TEXAS ASSOCIATION OF SCHOOL BOARDS (TASB):
How The TASB Deceives The Local School Board
By Mary McGarr
One of my least favorite nongovernmental organizations is the Texas Association of School
Boards (TASB). This group exists to 1) make money off the state’s tax payers, 2) provide
work for aging retired school administrators, 3) manipulate duly elected school boards so
they don‘t get in the superintendent‘s way, 4) lobby on behalf of the interests of public
school administrators, and 5) distribute its version of the Texas Education Code as
interpreted by TASB attorneys.
Local school boards are charged with creating policy, but I’m guessing I’m the only Texas
school board member alive who ever tried to get my own interpretations of legal matters
passed in policy. When I did that in 1995-1996, one would have thought I had committed a
Cardinal Sin. It was amazing to watch the machinations of the superintendent as he
thwarted my effort.
I wanted very much to create policy that would allow parents to see and keep copies of
tests that are given to students. Seems like a reasonable plan, yes? Apparently it wasn‘t,
and so my proposed policy was summarily dismissed. My other issue was to try to put a
majority of actual parents on the Campus Advisory Team at each school. We can all see why
that proposal wouldn’t sit too
well with principals, and that didn’t get anywhere either. But one would think that a
school board elected to represent the people would have wanted such a proposal to pass!
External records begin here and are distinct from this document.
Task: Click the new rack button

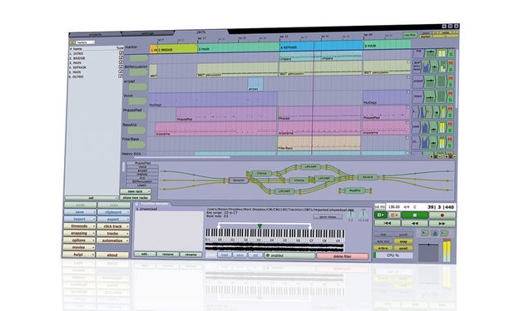Action: [x=136, y=191]
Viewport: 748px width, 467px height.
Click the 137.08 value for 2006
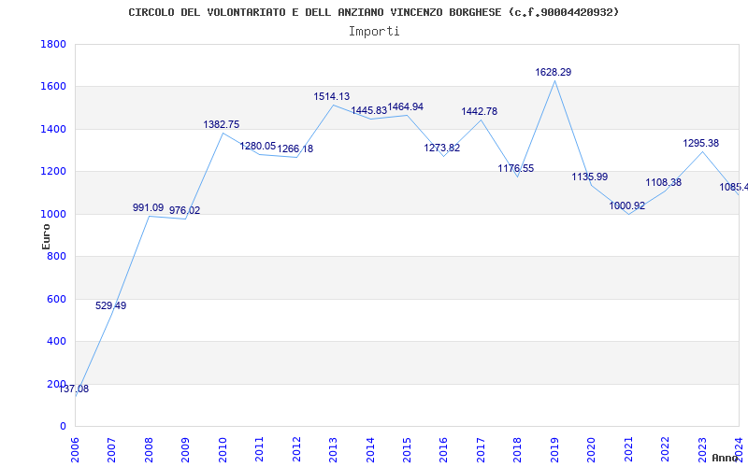click(x=73, y=389)
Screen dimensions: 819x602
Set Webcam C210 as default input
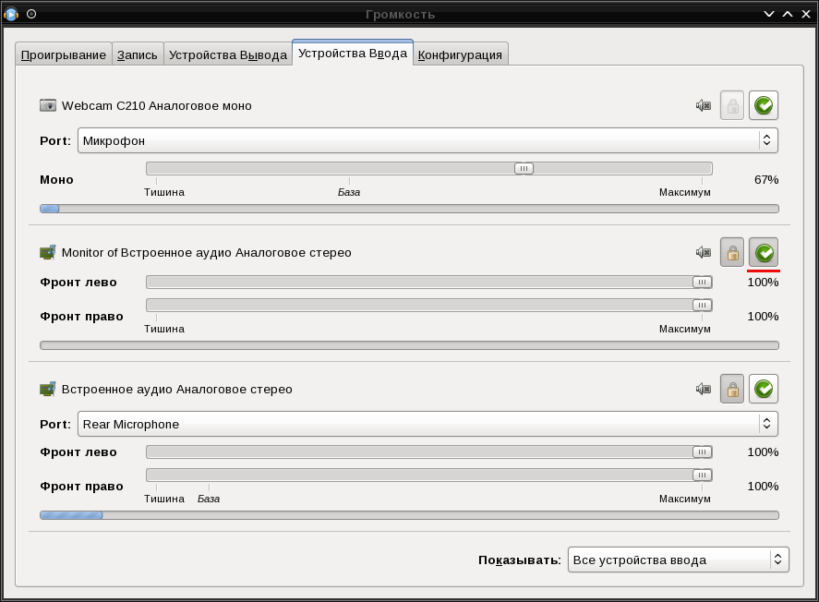tap(764, 106)
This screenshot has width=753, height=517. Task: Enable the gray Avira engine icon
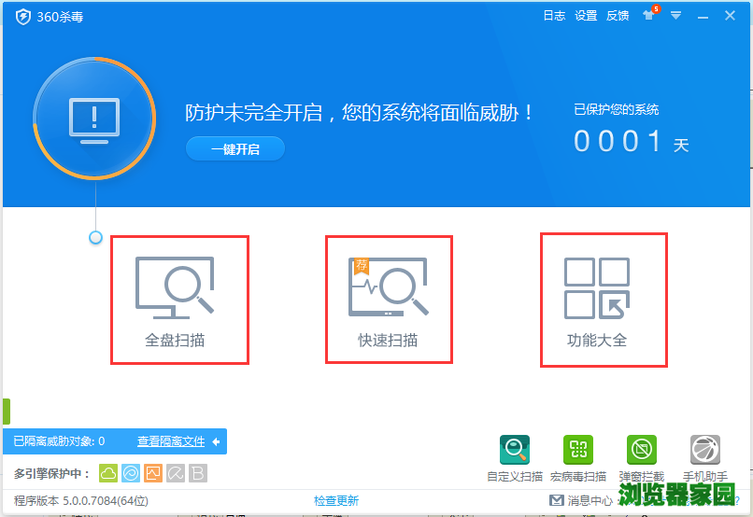(176, 473)
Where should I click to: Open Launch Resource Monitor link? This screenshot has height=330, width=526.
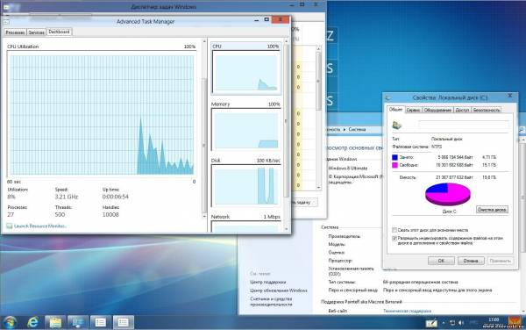pyautogui.click(x=40, y=226)
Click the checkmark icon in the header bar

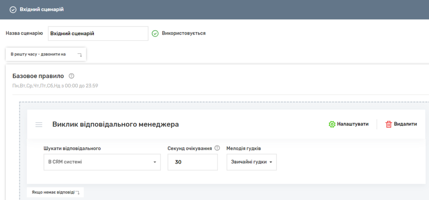click(x=13, y=10)
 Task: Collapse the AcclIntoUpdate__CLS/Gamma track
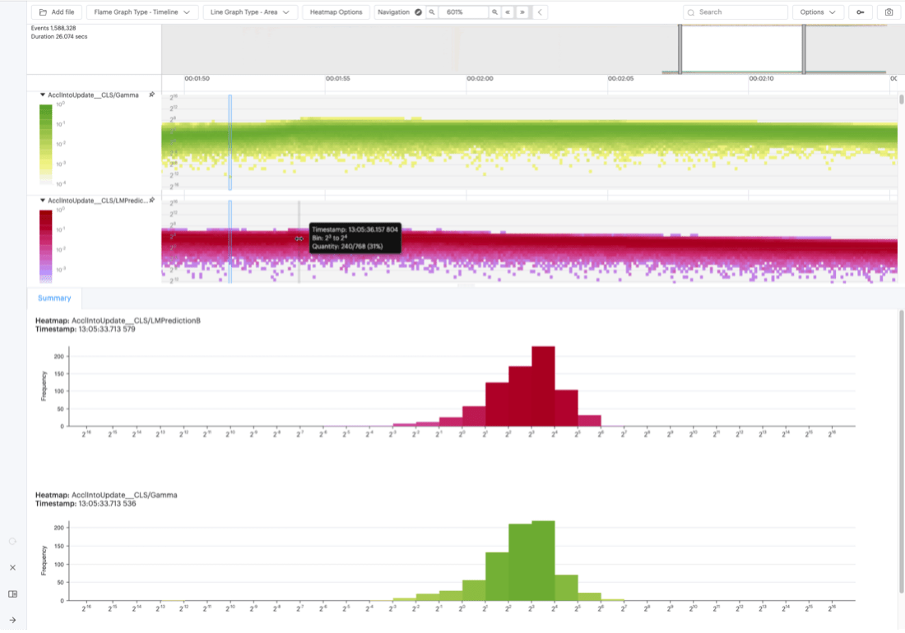click(43, 95)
My practice with Board Policy matters, while I was a school board
member, was to visit with the administrator in charge of that collection of policies
(Mrs. Bonnie Holland) twice a year when the TASB sent them out for review. I went over
every policy change with her, which took hours to do, and then I went over the important
changes with the Board at the Work Study meeting prior to the vote
the following week. (One can see why I was so popular with the rest of the Board!) But I
thought that it was my job (as well as all the other Board members’) to oversee this
matter especially because rules do matter, and Boards shouldn’t be voting for rules and
rule
changes without paying some attention to them.
As it is now, NO ONE looks at the proposed changes, and if one attends a work study
session where they are supposed to be “studied,” one will see that such is the case.